Namun pernyataan-pernyataan ulama di atas tidaklah saling bertentangan. Karena perbedaan ini didasari oleh perbedaan dalam memandang keadaan orang yang berhutang. Sikap ulama yang menyarankan untuk berhutang ketika qurban dipahami untuk kasus orang yang keadaanya mudah dalam melunasi hutang atau kasus hutang yang jatuh temponya masih panjang. Sedangkan anjuran sebagian ulama untuk mendahulukan pelunasan hutang dari pada qurban dipahami untuk kasus orang yang kesulitan melunasi hutang atau hutang yang menuntut segera dilunasi. Dengan demikian, jika arisan qurban kita golongkan sebagai hutang yang jatuh temponya panjang atau hutang yang mudah dilunasi maka berqurban dengan arisan adalah satu hal yang baik. Wallahu a’lam.
Qurban Kerbau?
Para ulama’ menyamakan kerbau dengan sapi dalam berbagai hukum dan keduanya disikapi sebagai satu jenis (Mausu’ah Fiqhiyah Quwaithiyah 2/2975). Ada beberapa ulama yang secara tegas membolehkan berqurban dengan kerbau, dari kalangan Syafi’iyah (lih. Hasyiyah Al Bajirami) maupun dari Hanafiyah (lih. Al ‘Inayah Syarh Hidayah 14/192 dan Fathul Qodir 22/106). Mereka menganggap keduanya satu jenis.

(TUGAS YANG DIKERJAKAN)
- 1) Sebutkan semua judul kitab yang dijadikan rujukan dalam teks tentang qurban.
- 2) Kutip apa adanya baris-baris dalam catatan, dari awal catatan sampai dengan baris yang memuat "Mehr erfahren [button] (734, 692)". Gambar tidak perlu disertakan.
Teks di atas dan catatan berikut adalah bahan yang terpisah.

Entri yang diambil dari sebuah koleksi

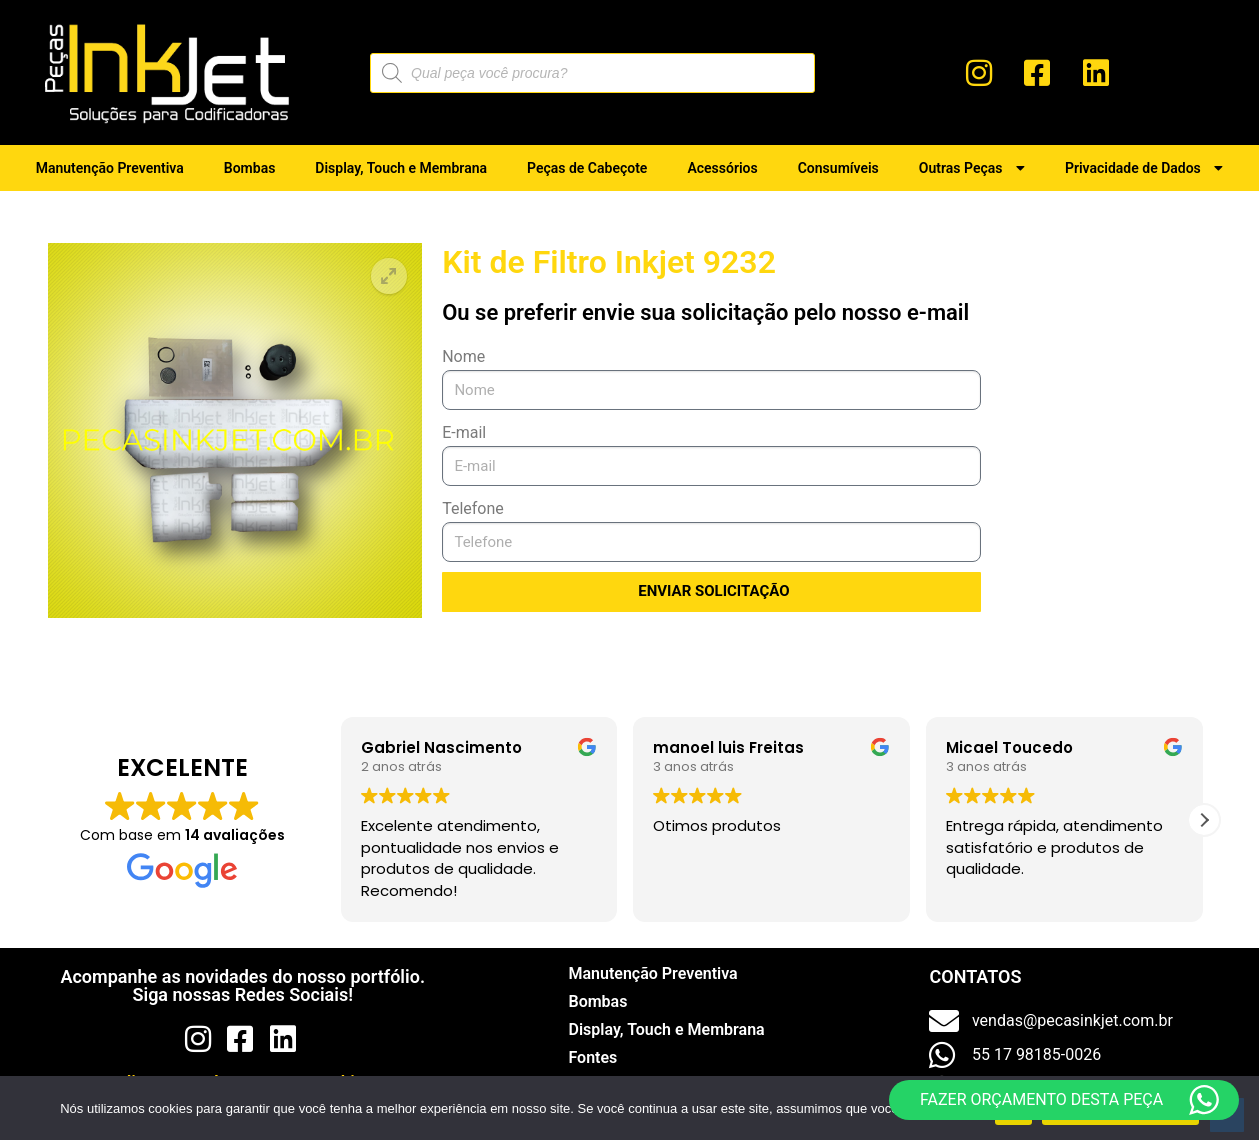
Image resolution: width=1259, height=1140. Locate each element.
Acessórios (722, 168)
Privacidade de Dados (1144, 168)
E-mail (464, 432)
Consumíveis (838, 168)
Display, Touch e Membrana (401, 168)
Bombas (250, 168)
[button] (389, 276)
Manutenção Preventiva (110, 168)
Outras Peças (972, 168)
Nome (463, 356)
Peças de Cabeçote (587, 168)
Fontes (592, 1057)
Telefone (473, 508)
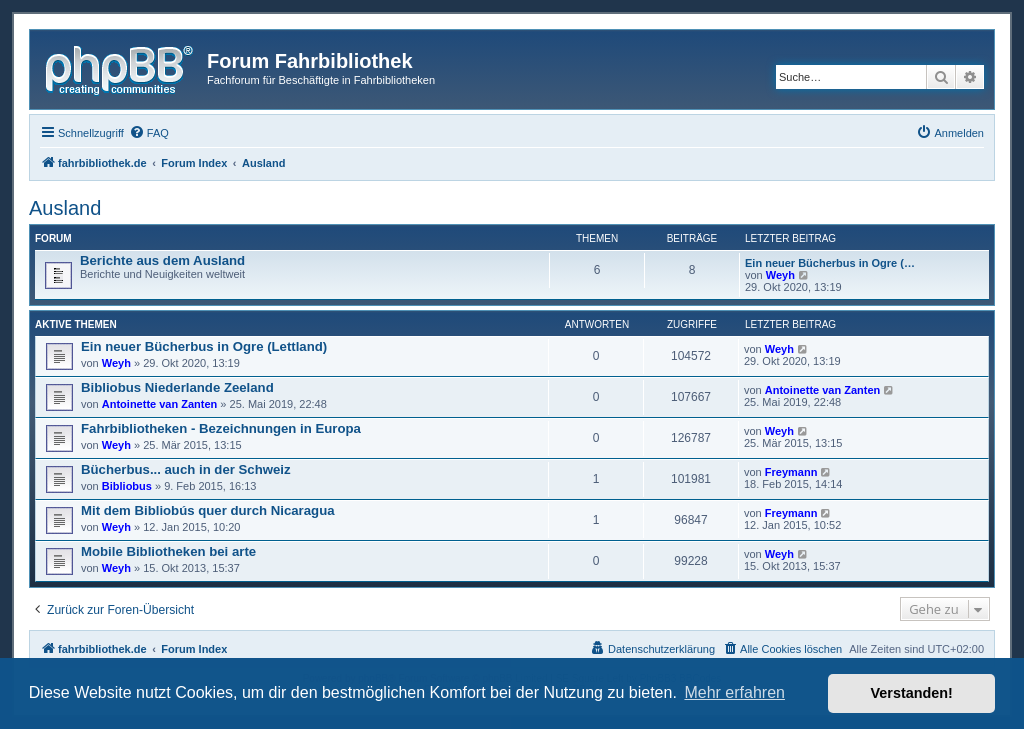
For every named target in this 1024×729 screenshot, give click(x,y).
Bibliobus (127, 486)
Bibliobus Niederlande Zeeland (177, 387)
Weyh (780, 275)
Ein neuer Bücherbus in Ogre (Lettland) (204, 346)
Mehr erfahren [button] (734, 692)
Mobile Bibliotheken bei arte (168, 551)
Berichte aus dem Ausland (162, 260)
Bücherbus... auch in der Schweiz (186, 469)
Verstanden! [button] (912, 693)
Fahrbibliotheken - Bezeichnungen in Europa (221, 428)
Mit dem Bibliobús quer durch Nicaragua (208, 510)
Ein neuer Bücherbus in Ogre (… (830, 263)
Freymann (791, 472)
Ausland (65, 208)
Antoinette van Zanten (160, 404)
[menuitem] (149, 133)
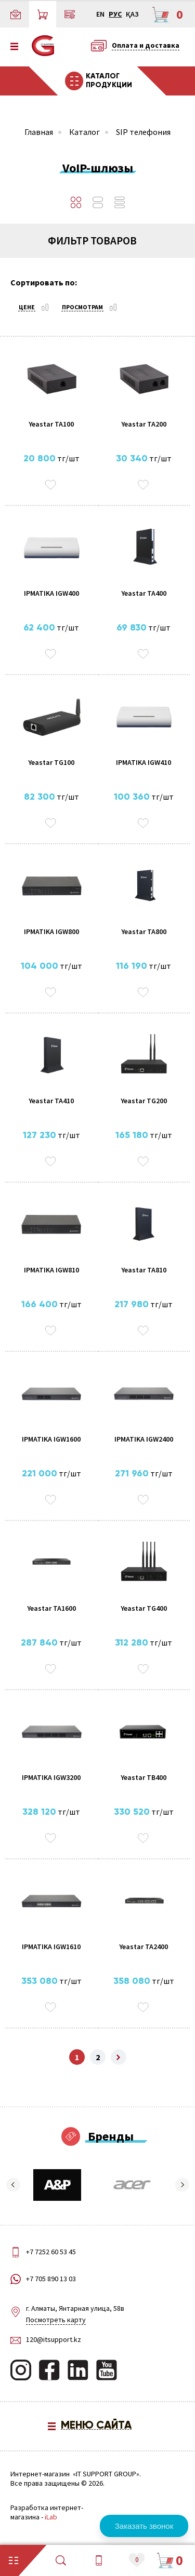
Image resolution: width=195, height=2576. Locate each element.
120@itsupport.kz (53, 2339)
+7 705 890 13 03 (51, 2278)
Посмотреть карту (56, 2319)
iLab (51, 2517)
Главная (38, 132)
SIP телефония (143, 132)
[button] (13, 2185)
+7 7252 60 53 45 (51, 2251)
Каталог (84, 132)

(PENYELESAIAN SOAL)
- 1)
- Mausu’ah Fiqhiyah Quwaithiyah
- Hasyiyah Al Bajirami
- Al ‘Inayah Syarh Hidayah
- Fathul Qodir

- 2)
Image resolution: width=1259, height=1140. Locate each element.
Acessórios (722, 168)
Privacidade de Dados (1144, 168)
E-mail (464, 432)
Consumíveis (838, 168)
Display, Touch e Membrana (401, 168)
Bombas (250, 168)
[button] (389, 276)
Manutenção Preventiva (110, 168)
Outras Peças (972, 168)
Nome (463, 356)
Peças de Cabeçote (587, 168)
Fontes (592, 1057)
Telefone (473, 508)
For every named target in this 1024×729 screenshot, give click(x,y).
Bibliobus (127, 486)
Bibliobus Niederlande Zeeland (177, 387)
Weyh (780, 275)
Ein neuer Bücherbus in Ogre (Lettland) (204, 346)
Mehr erfahren [button] (734, 692)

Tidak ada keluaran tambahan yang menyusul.